For the study, funded by NIH and Duke's Institute for Genome Sciences and Policy, Anil Potti and researchers examined tissue from 198 early stage tumors that had been removed in surgery (Levitz, Wall Street Journal, 8/10). The samples considered were both from patients who had relapsed and from those who were cancer-free for five years (Cook, Boston Globe, 8/10).
Researchers extracted RNA representing thousands of genes. When examined under a slide and a special light, researchers say florescent RNA "emits a telltale luminescence" that determines which genes are most active in a tumor.
The researchers then analyzed 133 active genes while considering tumor diameter and a patient's age, sex, smoking history and subtype of cancer in order to assign a risk "number" to each patient (Wall Street Journal, 8/10). The predicted risks were then compared with the outcomes of each patient's treatment.
The test was 93% accurate on tumor samples that came from Duke and 75% accurate on the rest. Current risk estimate tests are about 60% accurate, according to Potti.
Potti called the test "a fingerprint unique to the individual patient (that) predicts survival changes," he added (Johnson, AP/Long Island Newsday, 8/9).
Tom Lynch, director of the Center for Thoracic Cancers at Massachusetts General Hospital, said, "I think this is a very, very exciting tool. The future of cancer therapy is going to be based on exactly what this paper is about."
The results have spurred researchers to launch a broader NIH-funded trial of the test within the next six months.

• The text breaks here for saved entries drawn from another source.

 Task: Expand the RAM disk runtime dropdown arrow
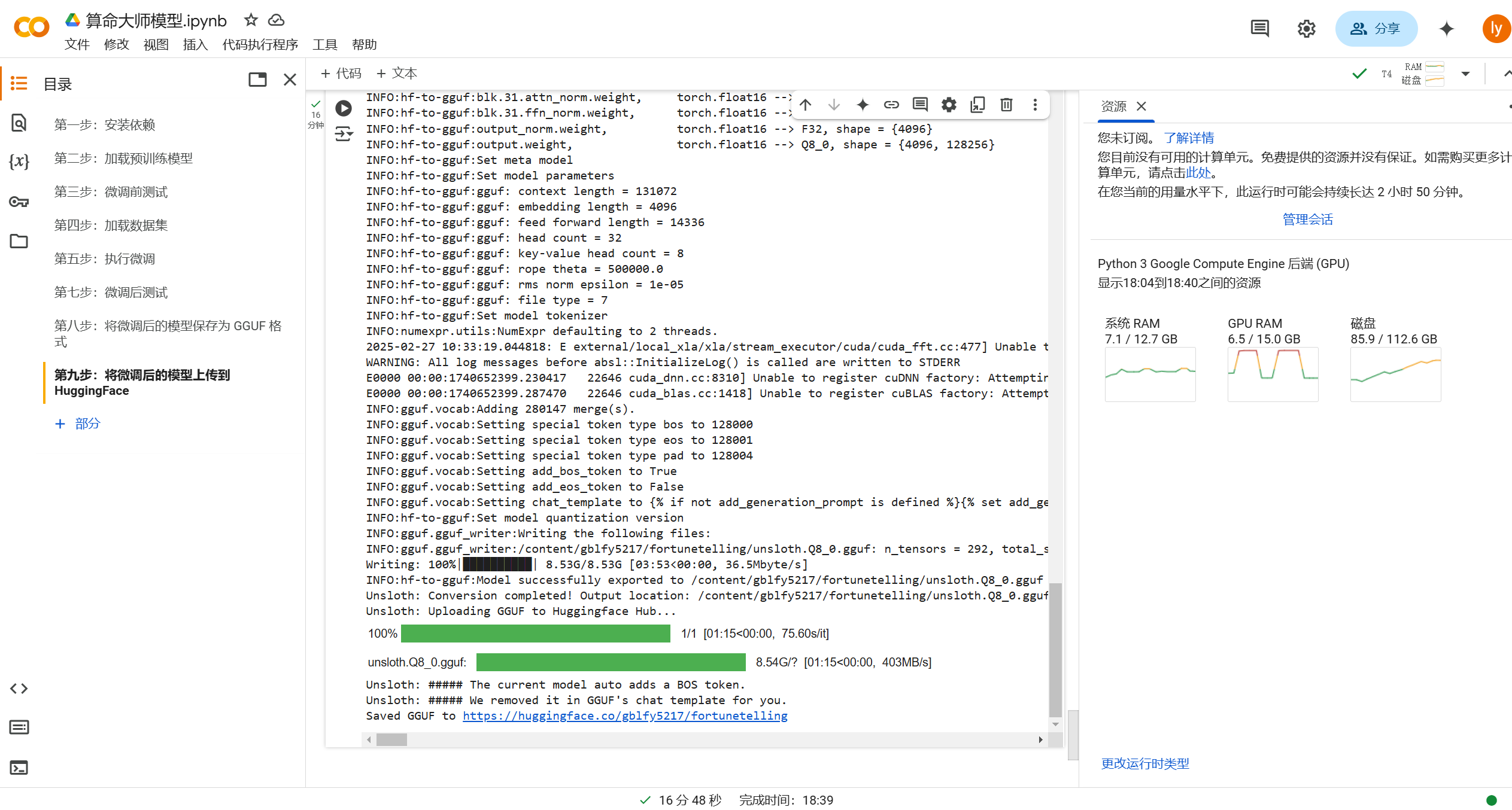(x=1465, y=74)
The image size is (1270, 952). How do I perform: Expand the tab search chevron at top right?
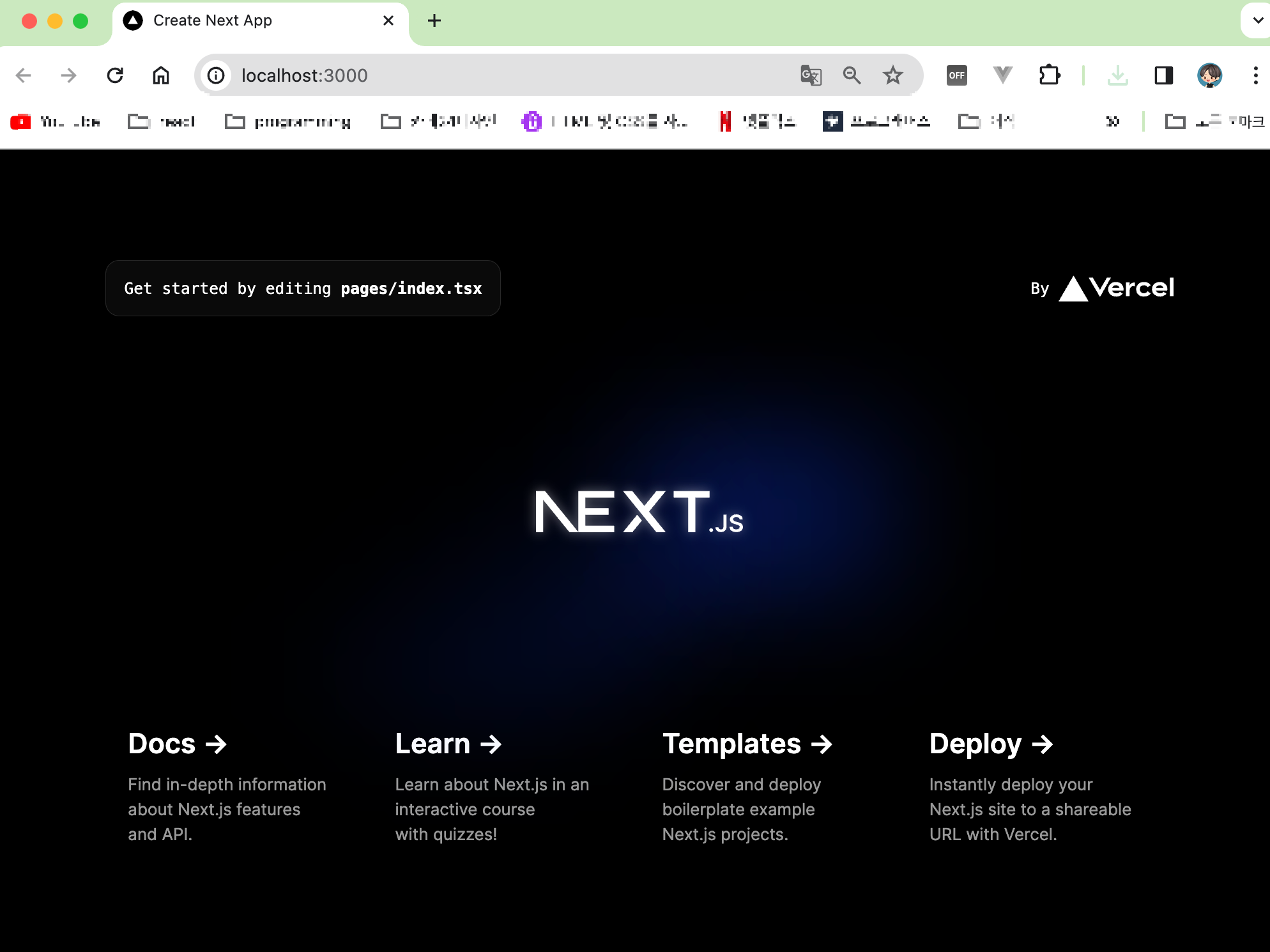pos(1257,20)
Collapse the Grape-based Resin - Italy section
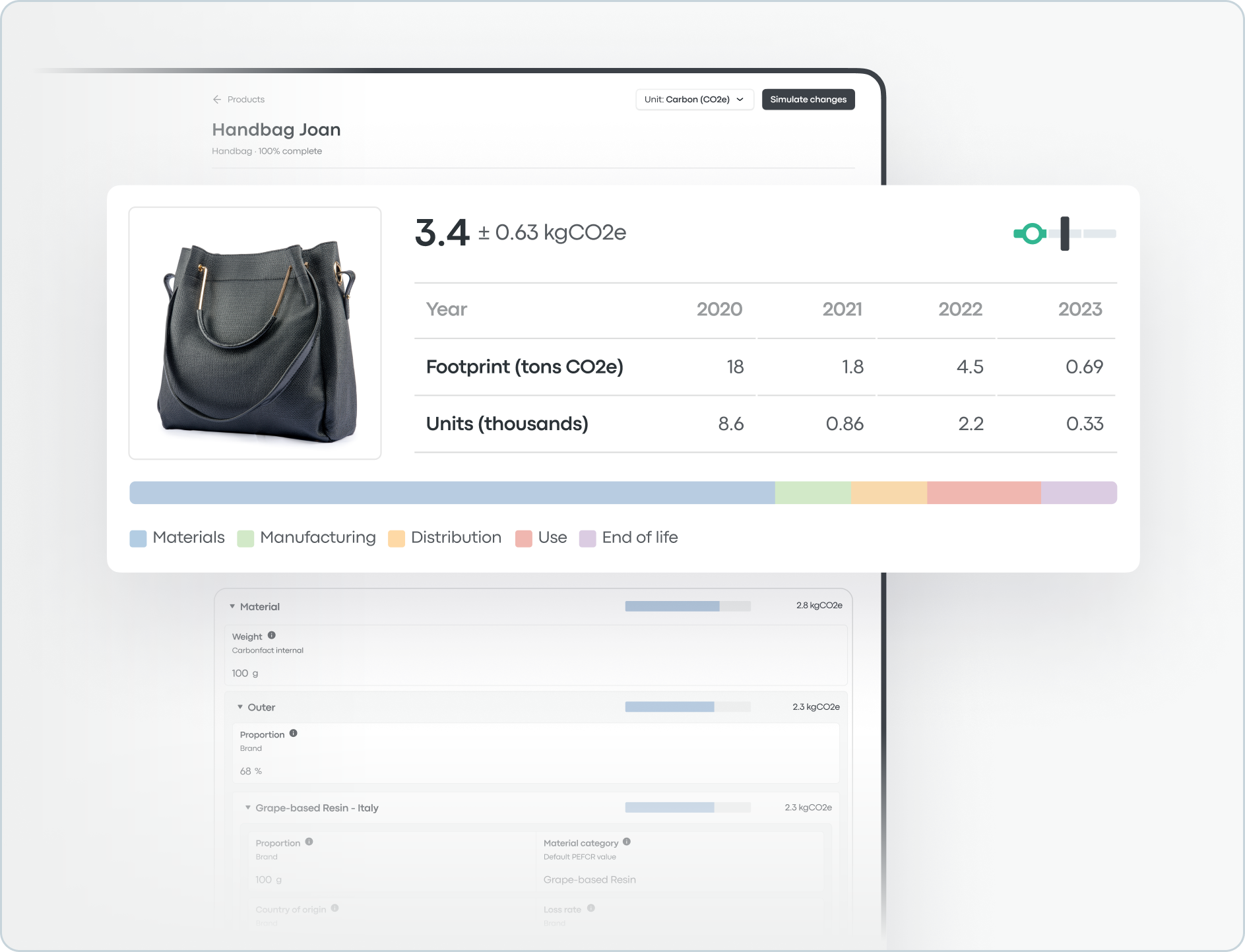Viewport: 1245px width, 952px height. point(249,807)
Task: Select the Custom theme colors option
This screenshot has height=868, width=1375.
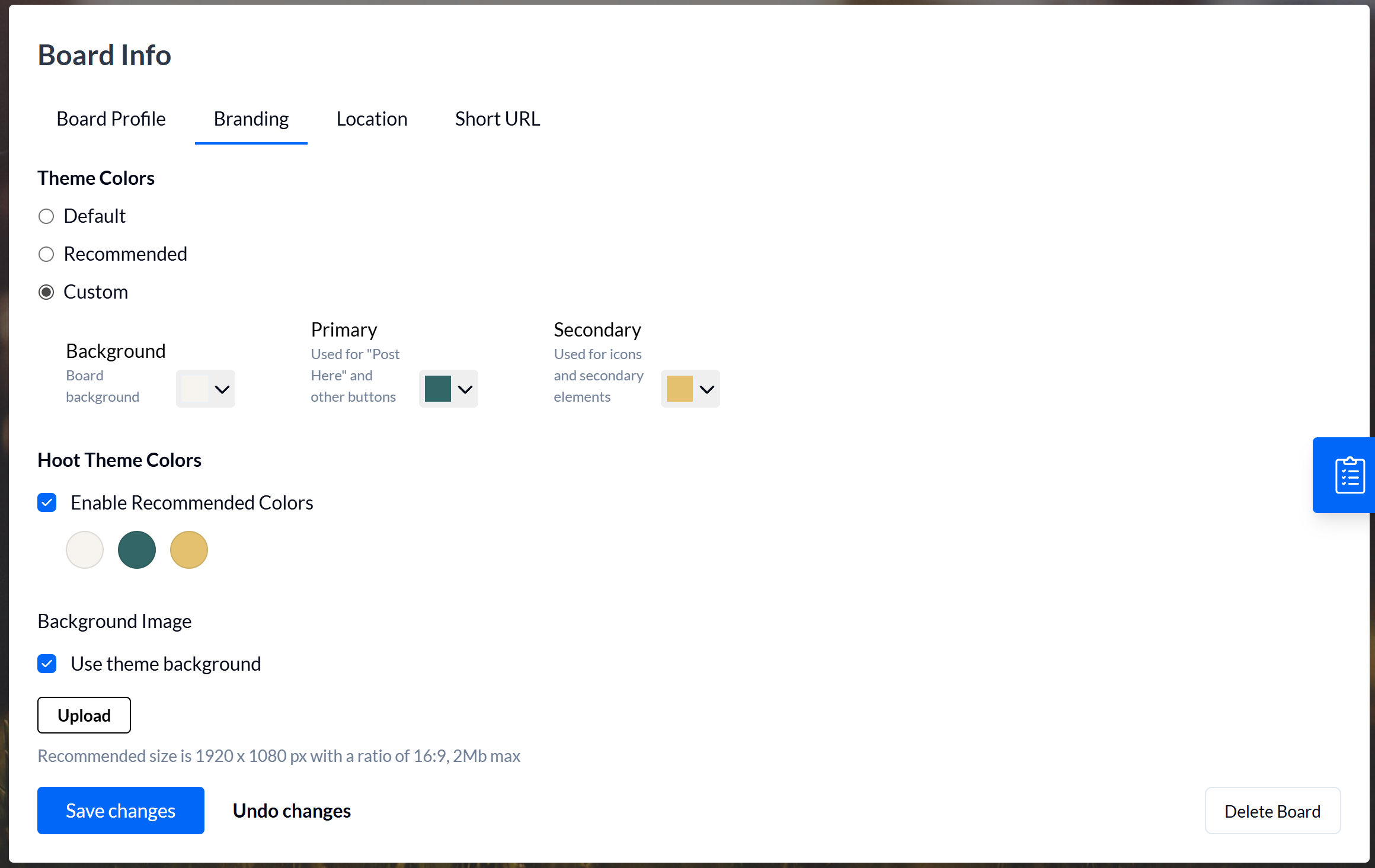Action: tap(46, 291)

The study will include about 1,200 patients in 60 locations in the U.S. and Canada (Boston Globe, 8/10).
In the meantime, Potti says researchers have already requested that the Blue Cross & Blue Shield plan of North Carolina approve chemotherapy for at-risk early stage lung cancer even before the trials are completed.
Company spokesperson Mark Stinneford said, "Until we examine their research, we can't predict when or if we might provide medical coverage for such a test" (Wall Street Journal, 8/10).